Positive Words Negative words

High-Speed Railway(HSR) Network Growth and Labor Reallocation

  • Conducting casual inference between employment and transportation cost across cities and industries using fixed effect panel regression with R
  • Constructed an instrument variable conducting spatial analysis with angular coordinates to compute geographic distances among over 200 cities
  • Created graphs with Matplotlib and Seaborn for data visualization, and designed geographic maps with GeoPython.
  • Academic paper describing the project in detail
First HSR in 2008 HSR Network in 2018

Analyzing restaurant inspection data using SQLite

This project utilized SQLite to clean and join four different datasets to conduct extensive analysis on New York restaurants’ health and safety scores, violations. Specifically, this project:

  • removed the null entries grouping by restaurant and inspection date.
  • checked the average inspection score for the most recent inspection by zipcode by merging datasets with certain conditions, and map it on Carto.
  • calculated the average inspection score by different boroughs in New York.
  • examined the violations by diverse cuisines to determine which cuisines tend to have a disproportionate number of what kind of violation. The right quantity to look at is the conditional probability of a specific type of violation given a particular type of cuisine. It is divided by the unconditional probability of the entire population’s violation.
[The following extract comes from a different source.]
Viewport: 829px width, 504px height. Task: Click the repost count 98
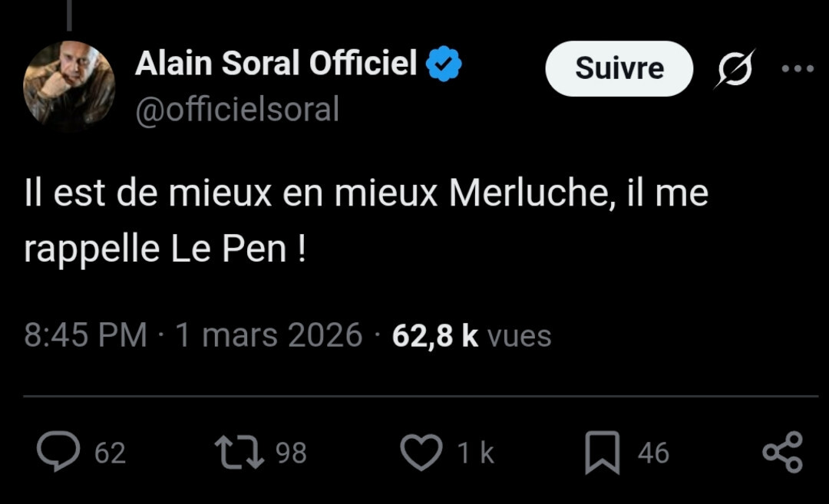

Distributed Computation: Using Pyspark to Analyze Stack Overflow Posts

For a dataset as large as 10GB with stack overflow posts, using RDD, MapReduce, this project:

  • filtered out the bad XMLs;
  • aggregated posts by the number of favorite counts, and finds the average score for each number of favorites;
  • for 99 users with the highest reputation, calculated these users answer percentage by calculating answers/(answers+questions), and the average answer percentage for all users;
  • found the number of days between account creation and the first question for 100 users with the highest reputation;
  • identified the veterans for users that have answered or asked questions between 100 and 150 days after account creation; defined the rest of the users’ brief users;
  • presented the differences in average score, views, number of answers, and number of favorites between veterans and brief users and veterans have better stats for all measurements here Using PySpark DataFrame, this project:
  • applied word2vec as a vectorizer for text data, and finds the top 25 closest synonyms to ‘ggplot2’ and their similarity scores.
  • built a machine learning pipeline, takes the body text as the features to predict whether a question contains one of the top ten most common tags
  • removed stopwords, tokenized the texts, used HashingTF as the transformer, and logistic regression as the estimator; used cross-validation to tune hyperparameters.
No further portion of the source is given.